In the last year, or in the one before it, the news of the death of a woman security guard employed in the private sector appeared in the newspapers. It was published because in spite of being at the final stages of her pregnancy, she was denied a leave by the company.
As the reports said, the company was stuck to deducting the pay in exchange for providing the leave, and in the struggle for trying to earn money for each day, the woman till her final breathe – languishing in malnutrition and having been denied appropriate rest – continued to labor in the company. These reports appeared for a few days, and with time, they disappeared faster than they even came. Instead, the events following it should have been nationwide campaigns by women and labor groups demanding justice, discussion and analysis in the universities of the contemporary labor situation, and marches by college students who are going to be a part of the labor market in the future against this tragedy.
Through the silence which pervaded after the event, it can be understood that in India even though theoretically the understanding of women’s labor issues may be comprehensive, in practice it is still restricted only to the concerns of upper middle class.
How Neoliberalism has added to the thousands of years of patriarchy and theocracy must be getting discussed in universities. If it isn’t, then it should. The rights achieved by centuries of struggles of women are being snatched away by the current Neoliberal establishment in the context of the laboring class of women.
For Women, especially of working class, the question of motherhood stands as a problem because the private employer is absolutely conservative in its approach. This conservatism can be categorized as nothing less than inhuman. Inhumanity, is indeed the stable undercurrent flowing in the entire system. And the biggest victims of this system are the women of the working class.
There are laws. There are excellent laws and facilities in the government sector regarding motherhood. And perhaps in parts of the private sector too.
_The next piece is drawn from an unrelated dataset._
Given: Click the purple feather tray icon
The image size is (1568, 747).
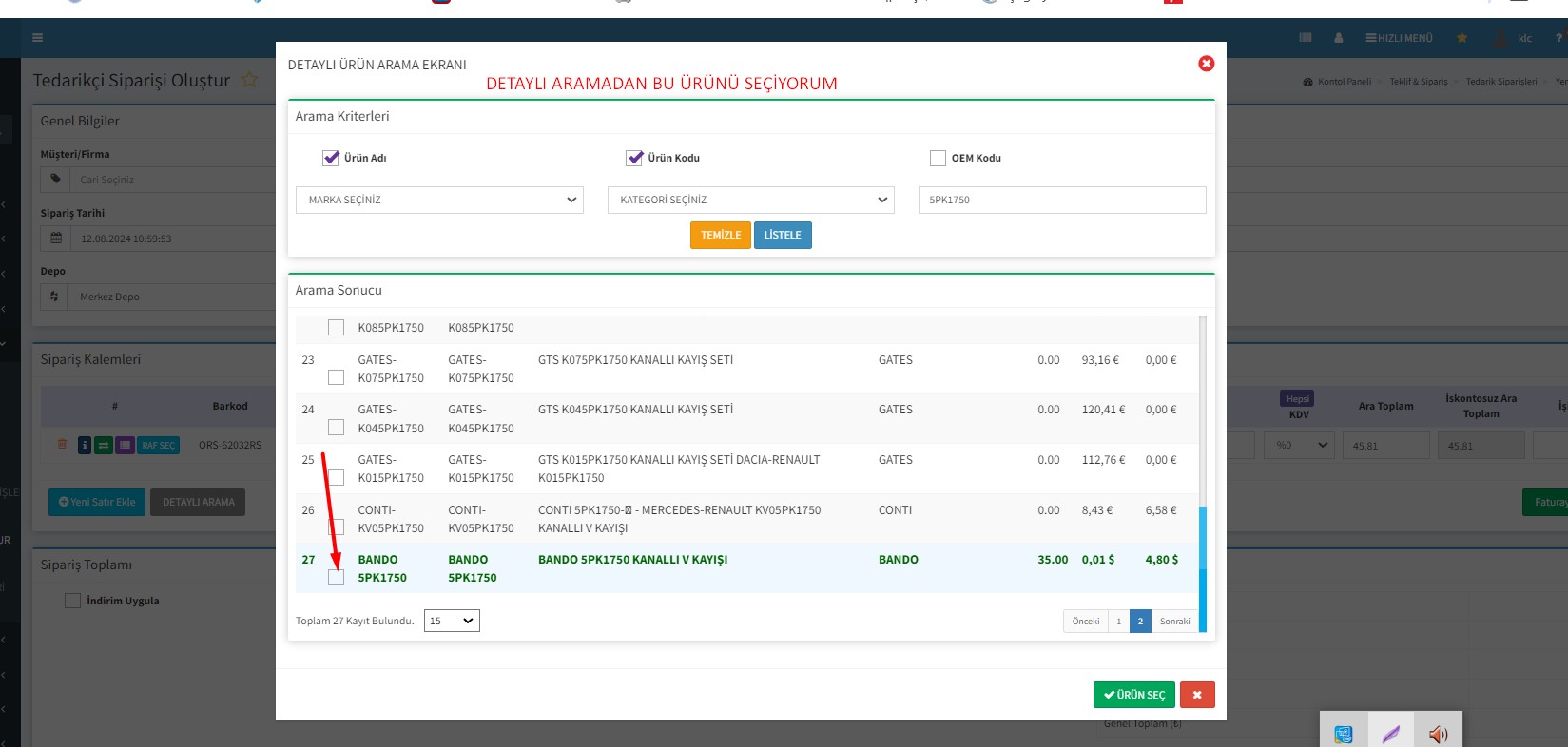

But, the important question is whether the private sector is even compliant or bothered about these laws. The realities show that it is obvious that the private sector tears apart the laws, and the concerns and protests of the workers die down in the noise of this society.
Stability, is the first demand in the road to achieving lawful facilities in the private sector. There have been so many amendments and roll backs in labor laws that the private sector now hires a miniscule amount of permanent employees.
Contractual, day-wage, ‘ad-hoc’, these are some of the ways through which over 90% of the workers find employment in the private sector. These employees don’t receive any benefits or facilities. We will be further baffled if we see the list of changes and amendments done by the Modi Government during the time of Coronavirus itself. As soon as we begin to talk about the issues of labor, we are labelled communists, and then it doesn’t take long to become anti-nationals too.
Modi Government has given the freedom to the corporate overlords to turn the permanent, stable employment relationship into a contractual, ‘informal’, unequal relationship. The law giving freedom to companies employing less than 300 people to fire any amount of people without any need of government consent stands as a testimony to this. When I say that the youth should have lead marches all over the country to protest against the death of the security guard, it is because soon they are the ones who are going to be looking for employment. The majority will have to join this contractual relationship, get condemned into the inhuman process of ‘outsourcing’, and try to survive with the daily wages. They should see the tragedy of women in this system they are going to join.
The Uninformed Youth
If we do a survey of 18-25 year olds regarding how and to what extent the labor laws have changed in the past years, we’ll find more than 90% of them unaware. This is when almost all of them have to later find jobs in the society whose economic, social and human paradigms are changing. From stable to contractual, from contractual to outsourcing, from benefits and social security to revoking of entitlements, these are the realities which today’s youth is not in touch with and in denial of but which they will have to confront sooner or later.
However, this is not to say that they are to be blamed for their ignorance. The manufacturing of their ignorance is part of the strategy which the establishment creates against them. The political preferences of their parents is harming their future, and a large part of their generation is itself lost in the maze of ‘Whatsapp University’. A topic of research can indeed be about when exactly a generation became so complacent and unaware about its own future.